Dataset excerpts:
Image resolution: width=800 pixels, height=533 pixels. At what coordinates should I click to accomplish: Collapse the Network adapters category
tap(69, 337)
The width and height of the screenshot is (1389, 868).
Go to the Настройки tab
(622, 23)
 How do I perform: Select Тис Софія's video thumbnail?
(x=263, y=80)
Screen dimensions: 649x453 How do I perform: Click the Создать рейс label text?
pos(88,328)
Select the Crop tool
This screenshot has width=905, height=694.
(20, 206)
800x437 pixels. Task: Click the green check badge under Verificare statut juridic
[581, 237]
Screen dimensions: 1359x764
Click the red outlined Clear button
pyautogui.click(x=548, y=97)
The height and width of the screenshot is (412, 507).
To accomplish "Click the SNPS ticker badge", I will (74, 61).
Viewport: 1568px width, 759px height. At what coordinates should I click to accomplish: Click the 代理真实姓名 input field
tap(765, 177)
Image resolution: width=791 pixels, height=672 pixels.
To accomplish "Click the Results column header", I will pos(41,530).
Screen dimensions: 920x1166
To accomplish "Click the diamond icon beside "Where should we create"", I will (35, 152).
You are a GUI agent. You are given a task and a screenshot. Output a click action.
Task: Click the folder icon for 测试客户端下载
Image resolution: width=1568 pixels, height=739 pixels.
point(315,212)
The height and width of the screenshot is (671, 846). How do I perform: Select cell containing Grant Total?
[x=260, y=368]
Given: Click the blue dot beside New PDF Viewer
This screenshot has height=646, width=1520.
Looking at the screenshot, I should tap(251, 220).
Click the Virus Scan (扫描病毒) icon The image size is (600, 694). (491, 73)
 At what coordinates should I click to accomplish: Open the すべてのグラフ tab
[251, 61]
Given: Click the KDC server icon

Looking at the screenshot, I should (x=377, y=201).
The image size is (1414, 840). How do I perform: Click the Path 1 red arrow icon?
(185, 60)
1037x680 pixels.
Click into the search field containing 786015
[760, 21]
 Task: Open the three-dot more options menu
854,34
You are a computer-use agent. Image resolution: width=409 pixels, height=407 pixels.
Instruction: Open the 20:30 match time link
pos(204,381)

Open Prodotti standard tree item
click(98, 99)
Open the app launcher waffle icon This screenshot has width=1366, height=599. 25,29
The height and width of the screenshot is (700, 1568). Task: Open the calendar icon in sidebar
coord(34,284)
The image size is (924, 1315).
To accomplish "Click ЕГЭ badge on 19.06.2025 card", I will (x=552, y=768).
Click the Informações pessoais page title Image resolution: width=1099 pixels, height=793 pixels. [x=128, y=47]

Work to complete: Your answer should hold exactly the lines from the one containing "Task: Open the three-dot more options menu" to the last line of the data, both included, and no others.

Exercise result:
 Task: Open the three-dot more options menu
854,34
You are a computer-use agent. Image resolution: width=409 pixels, height=407 pixels.
Instruction: Open the 20:30 match time link
pos(204,381)

Open Prodotti standard tree item
click(98, 99)
Open the app launcher waffle icon This screenshot has width=1366, height=599. 25,29
The height and width of the screenshot is (700, 1568). Task: Open the calendar icon in sidebar
coord(34,284)
The image size is (924, 1315).
To accomplish "Click ЕГЭ badge on 19.06.2025 card", I will (x=552, y=768).
Click the Informações pessoais page title Image resolution: width=1099 pixels, height=793 pixels. [x=128, y=47]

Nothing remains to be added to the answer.